I used to think that denoting citizens of the United States of America simply as "Americans" was unwarranted on both geographic and ethnic accounts, unduely squatting what should be reserved as a denominator for all inhabitants of the Americas to the benefit of US residents. And it probably is.

However, this viewpoint is a short-sighted moral one, and doesn't take history into account, which is full of convolutions, and not always guided by evil intents, but sometimes just by political, cultural, or economic gravity.

So to answer the question as to why we think of the United States when we say "Amerikaner", "Américains", "americani" - I think it's simply an expression of the importance the United States have come to occupy in the world during the 20th century.

When something is important, people tend to refer to it a lot, and they don't always use the formal terms, especially when they are a bit lengthy and pompous and don't fit patterns like "the Germans, the French, the Italians, the English", "die Deutschen, die Franzosen, die Italiener, die Engländer", etc - there simply had to be "the Americans" just to align with the other denominations for people of various countries.

It couldn't have been otherwise because in the phrase "the United States of America", or "the American Union", the union and the state are anaemic political terms, while America is about the land, which is real and palpable, and lends blood and life to the term.
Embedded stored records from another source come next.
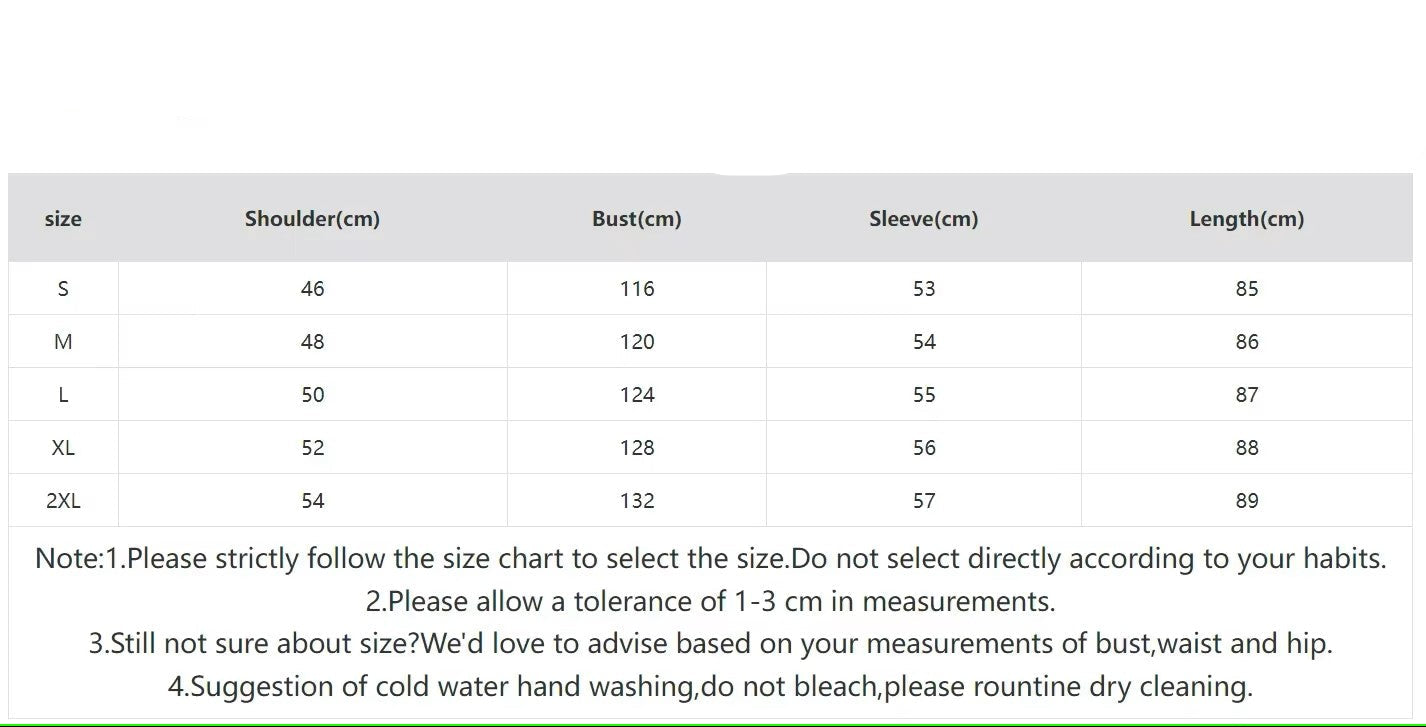This screenshot has height=727, width=1426.
Task: Click bust value 132 in 2XL row
Action: [x=636, y=501]
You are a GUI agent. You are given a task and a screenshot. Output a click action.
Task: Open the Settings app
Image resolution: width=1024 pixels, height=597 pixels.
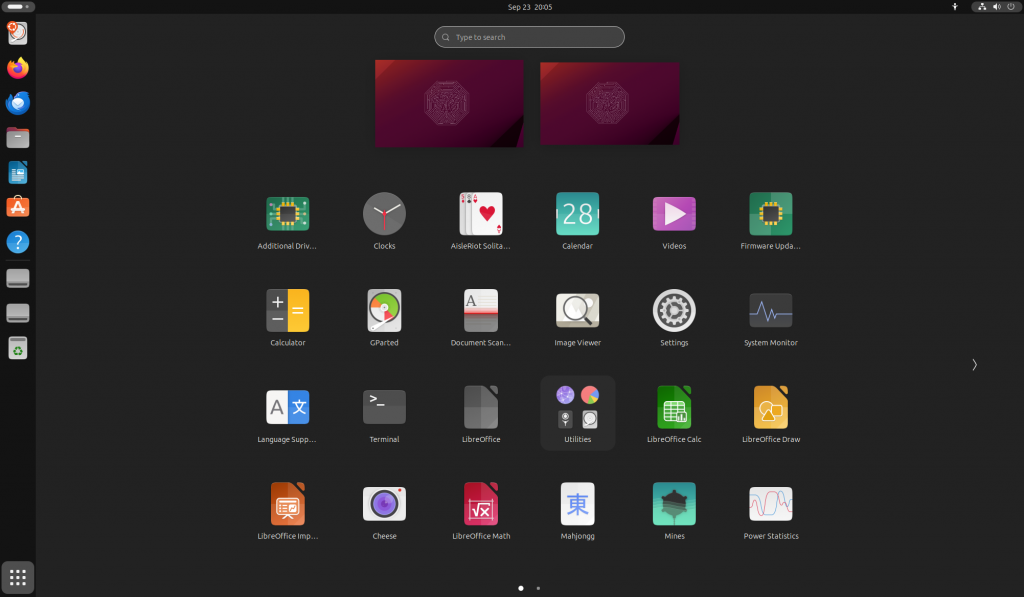point(674,310)
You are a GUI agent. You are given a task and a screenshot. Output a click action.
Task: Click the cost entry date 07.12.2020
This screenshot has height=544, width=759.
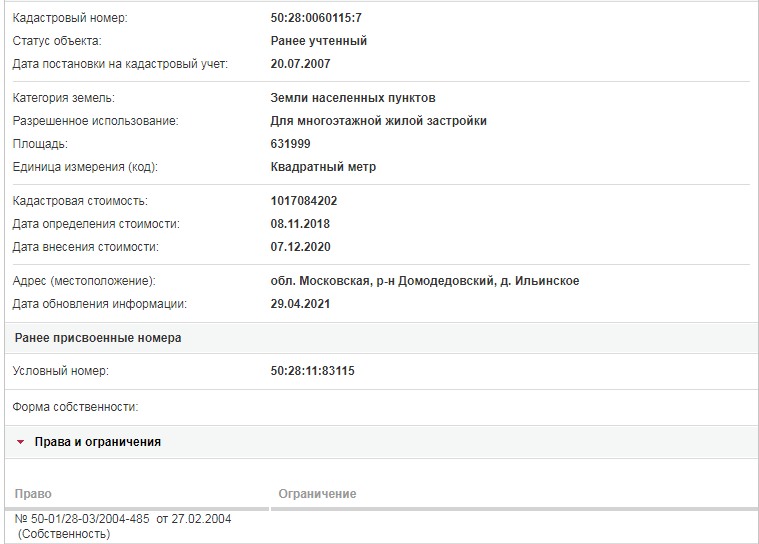(x=300, y=247)
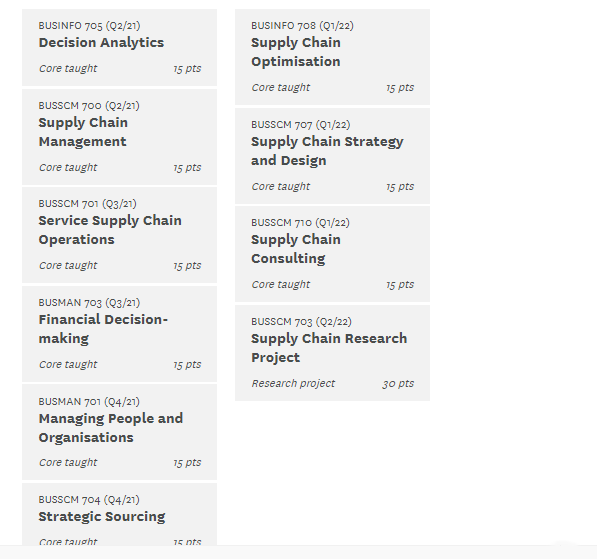Viewport: 597px width, 559px height.
Task: Click the BUSSCM 707 (Q1/22) course code
Action: pos(301,125)
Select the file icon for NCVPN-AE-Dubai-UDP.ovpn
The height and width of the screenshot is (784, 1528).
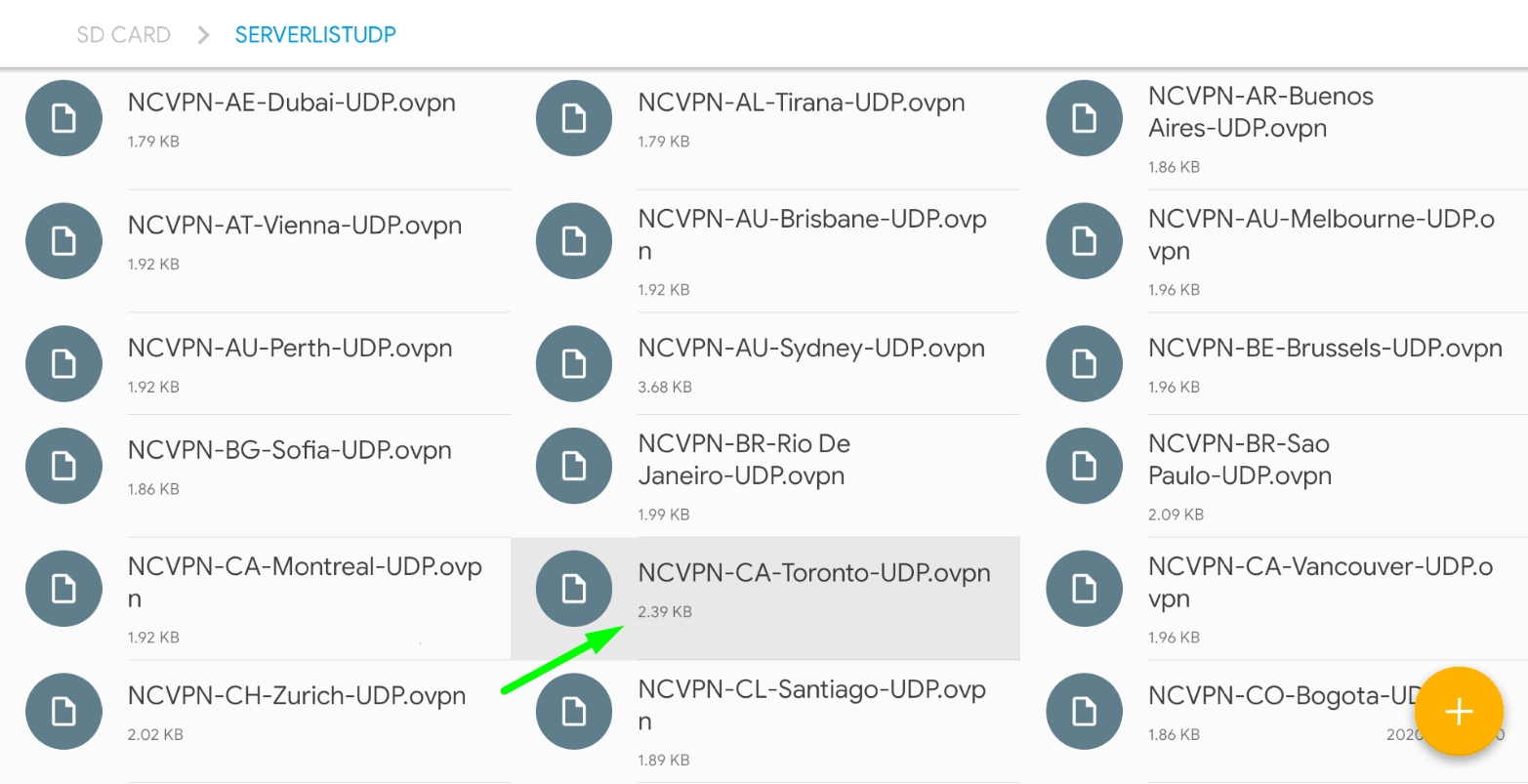pos(63,118)
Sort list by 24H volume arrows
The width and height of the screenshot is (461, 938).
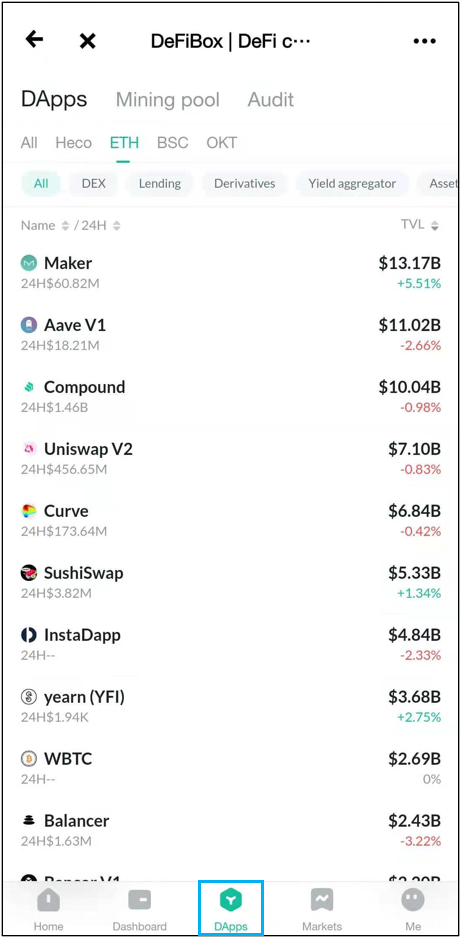coord(117,226)
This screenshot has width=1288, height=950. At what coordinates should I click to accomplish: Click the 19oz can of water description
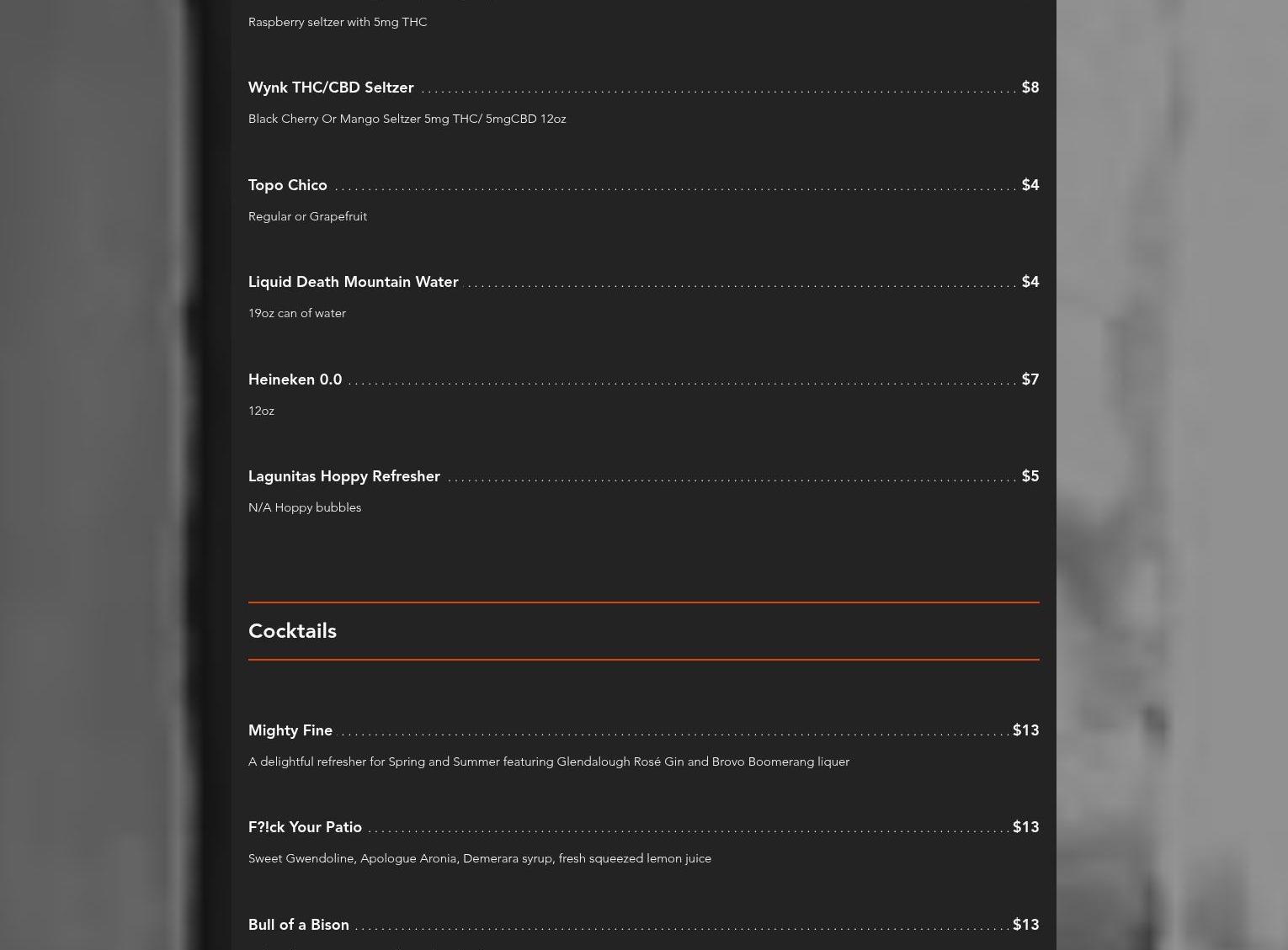(297, 313)
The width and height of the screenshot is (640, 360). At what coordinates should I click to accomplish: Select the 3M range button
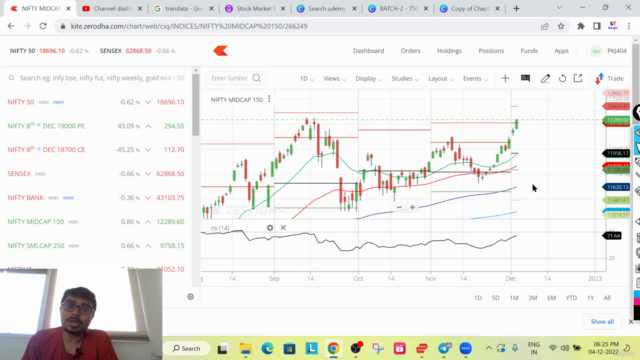pyautogui.click(x=533, y=298)

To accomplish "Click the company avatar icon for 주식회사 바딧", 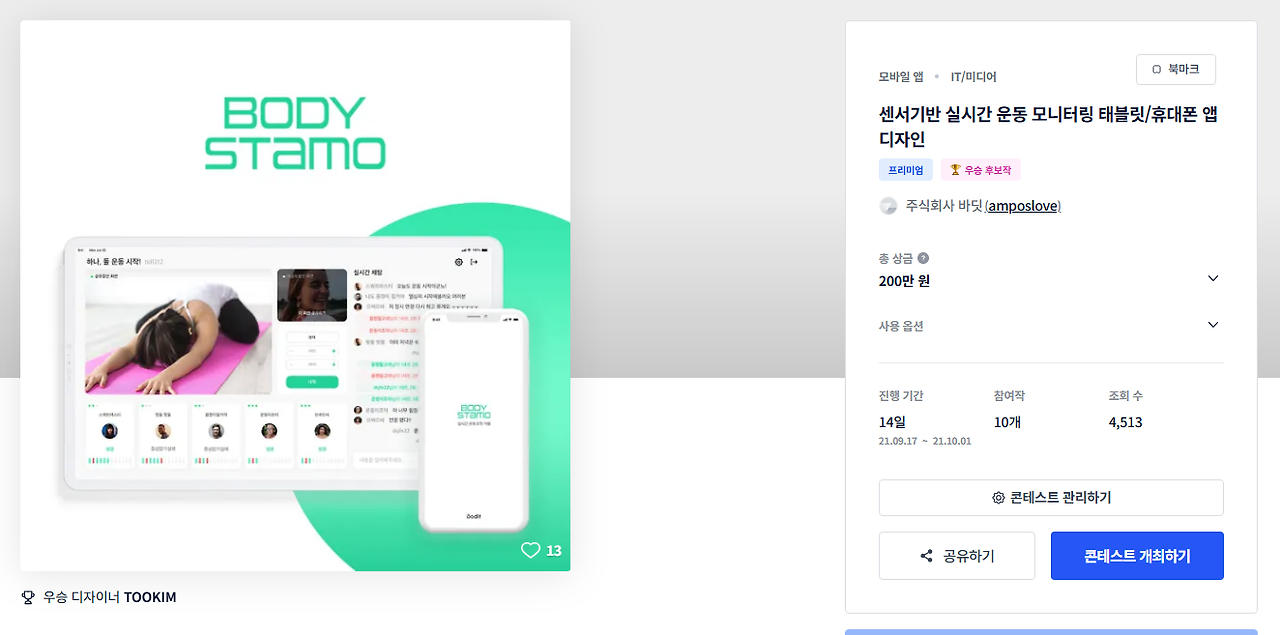I will (888, 206).
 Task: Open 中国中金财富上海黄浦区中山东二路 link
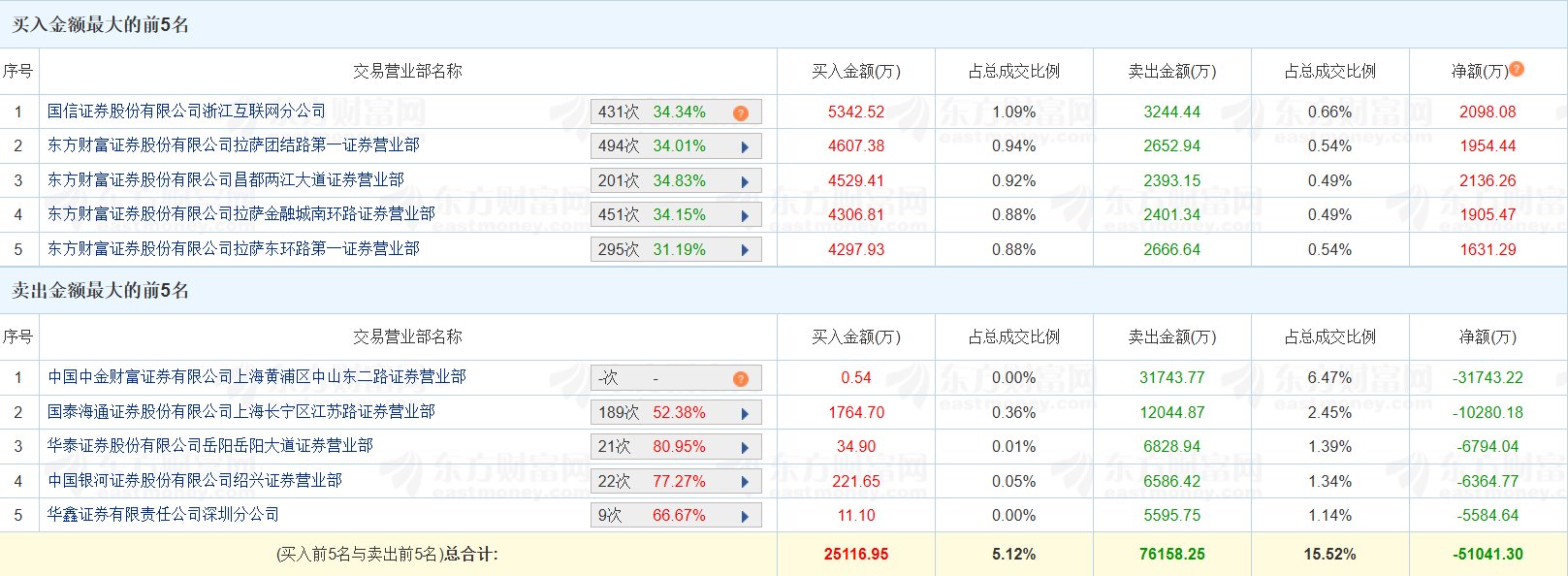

Consider that the song is called "America the Beautiful", not "Union the Beautiful".

So, to sum it up, there needed to be a term in alignment with the established terms for other, granted, more traditional and ethnically more homogeneous nations; and America was the only serious pretender to form the root of that term, the others being too abstract and lifeless.

The fact that non-US Americans are sort of disregarded by that linguistic choice merely goes to show that their countries have not, like it or not, risen to such a dominant role in the world.